Albenganese. Ricche produzioni di ortaggi, frutti e
fiori caratterizzano l'economia della piana d'Albenga,
la più vasta della Liguria assieme a quella
di Sarzana. Una ricchezza che si apprezza nella
cucina locale a base di verdure - famosi i carciofi
e l'asparago violetto d'Albenga - condite con l'olio
d'oliva prodotto nei vasti uliveti dell'area.
La florida economia si accompagna a una spiccata
vocazione turistica della costa e all'accoglienza
genuina e autentica che offrono i piccoli e grandi
borghi delle vallate che confluiscono nella piana.
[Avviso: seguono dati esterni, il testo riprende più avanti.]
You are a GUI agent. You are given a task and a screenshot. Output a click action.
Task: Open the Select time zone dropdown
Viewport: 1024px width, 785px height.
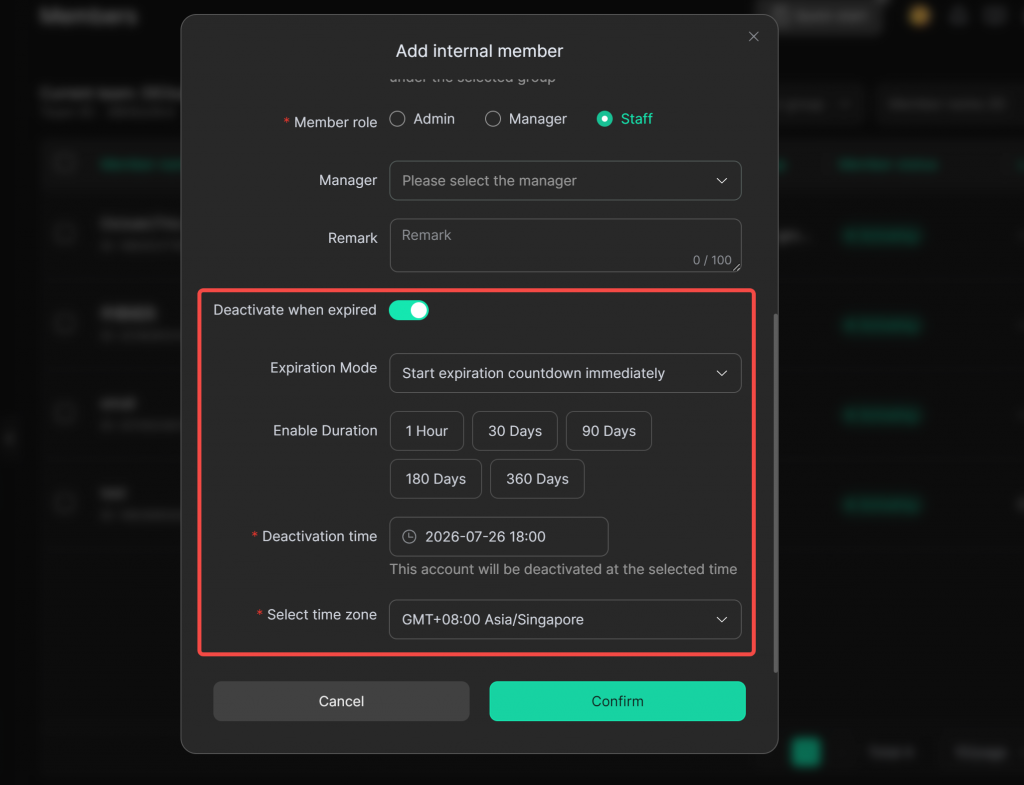coord(565,620)
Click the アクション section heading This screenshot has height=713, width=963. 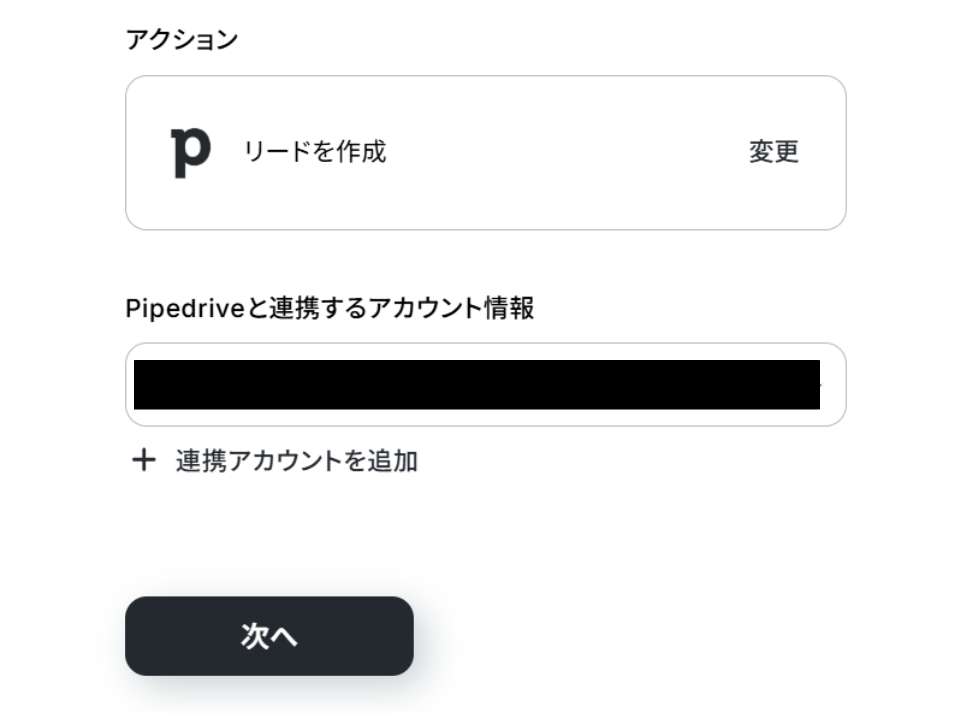[181, 40]
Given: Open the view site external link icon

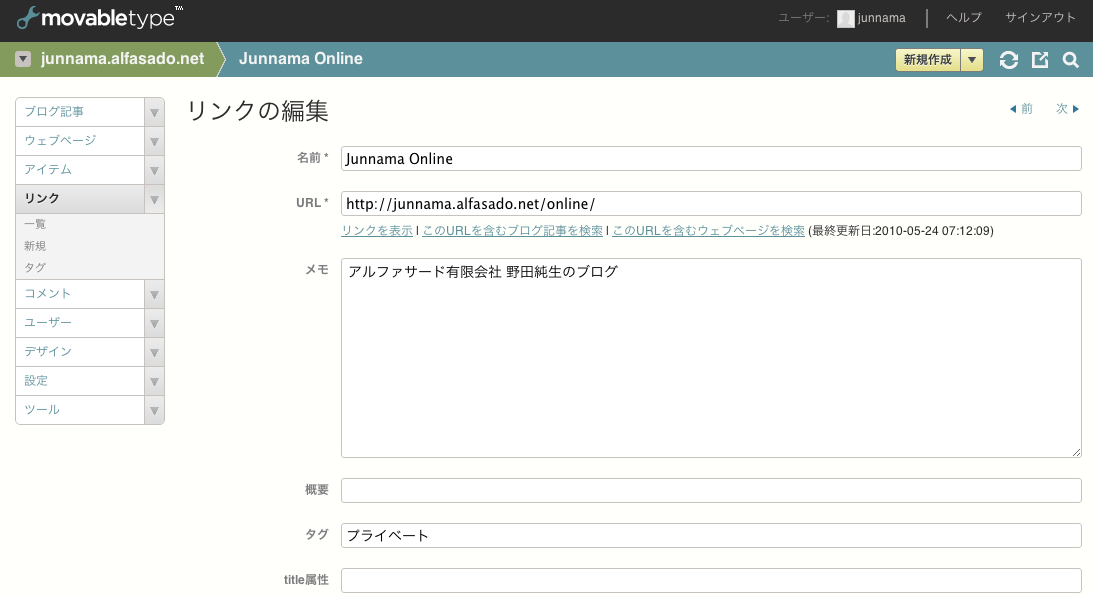Looking at the screenshot, I should pos(1040,60).
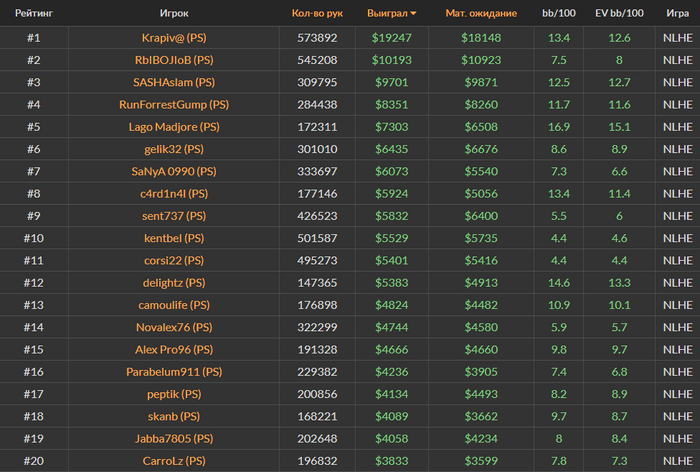Open Lago Madjore (PS) stats
The height and width of the screenshot is (472, 700).
point(174,127)
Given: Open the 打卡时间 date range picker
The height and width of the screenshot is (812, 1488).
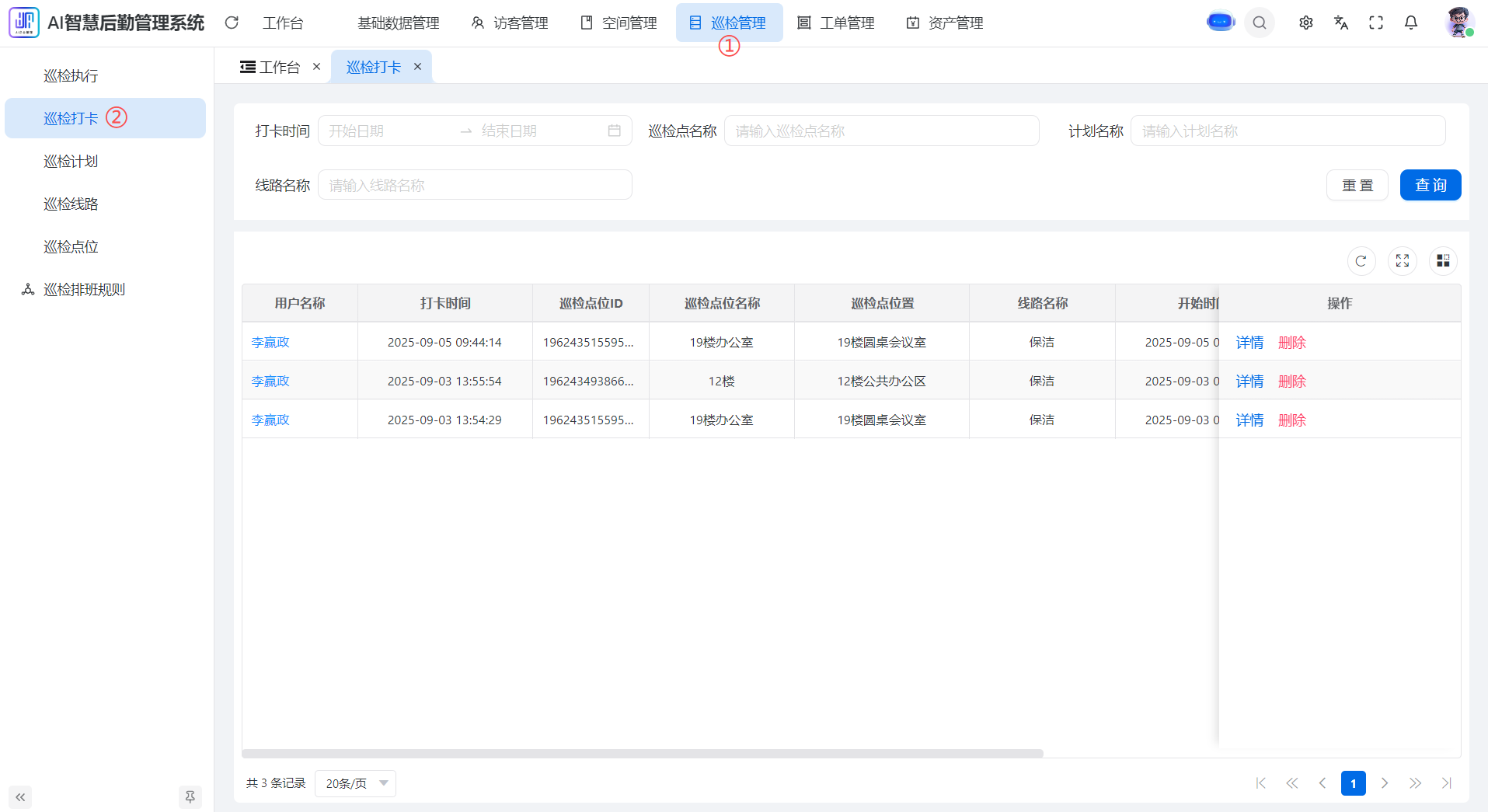Looking at the screenshot, I should tap(474, 131).
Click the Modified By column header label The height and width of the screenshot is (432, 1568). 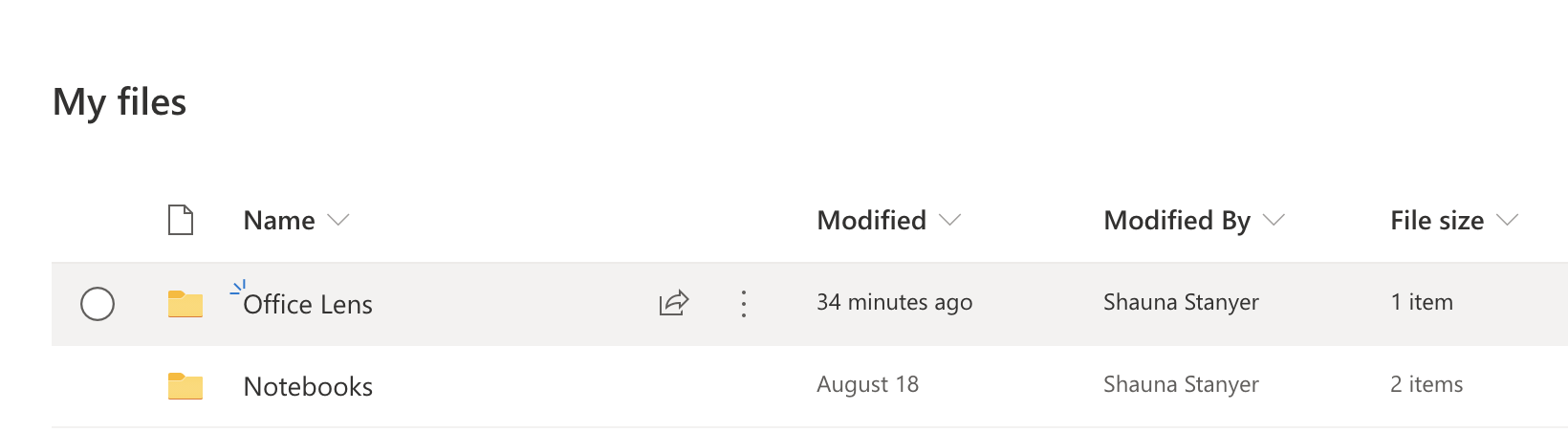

Queste valli offrono una interessante varietà
di paesaggio: lungo i sentieri e le strade che li
attraversano si ammirano gli imponenti rilievi della
valle Merula, i prati erbosi e le colline terrazzate
della valle Lerrone e gli antichi borghi medievali
della val Neva, ben conservati e straordinariamente
silenziosi. Queste terre che abbracciano il territorio
di Albenga sono ricche di testimonianze storiche
ereditate da un illustre passato medievale che ha
visto il passaggio dei potenti Clavesana, nel XII
secolo, seguiti dai marchesi Del Carretto nel secolo
successivo.
Castelli, fortificazioni e torri merlate sono presenti
un po' ovunque e si alternano alla modernità
di strutture dedicate allo svago e all'economia
del territorio: il golf a 18 buche di Garlenda e
l'aeroporto internazionale di Villanova d'Albenga
dove ogni giorno decollano aerei da turismo.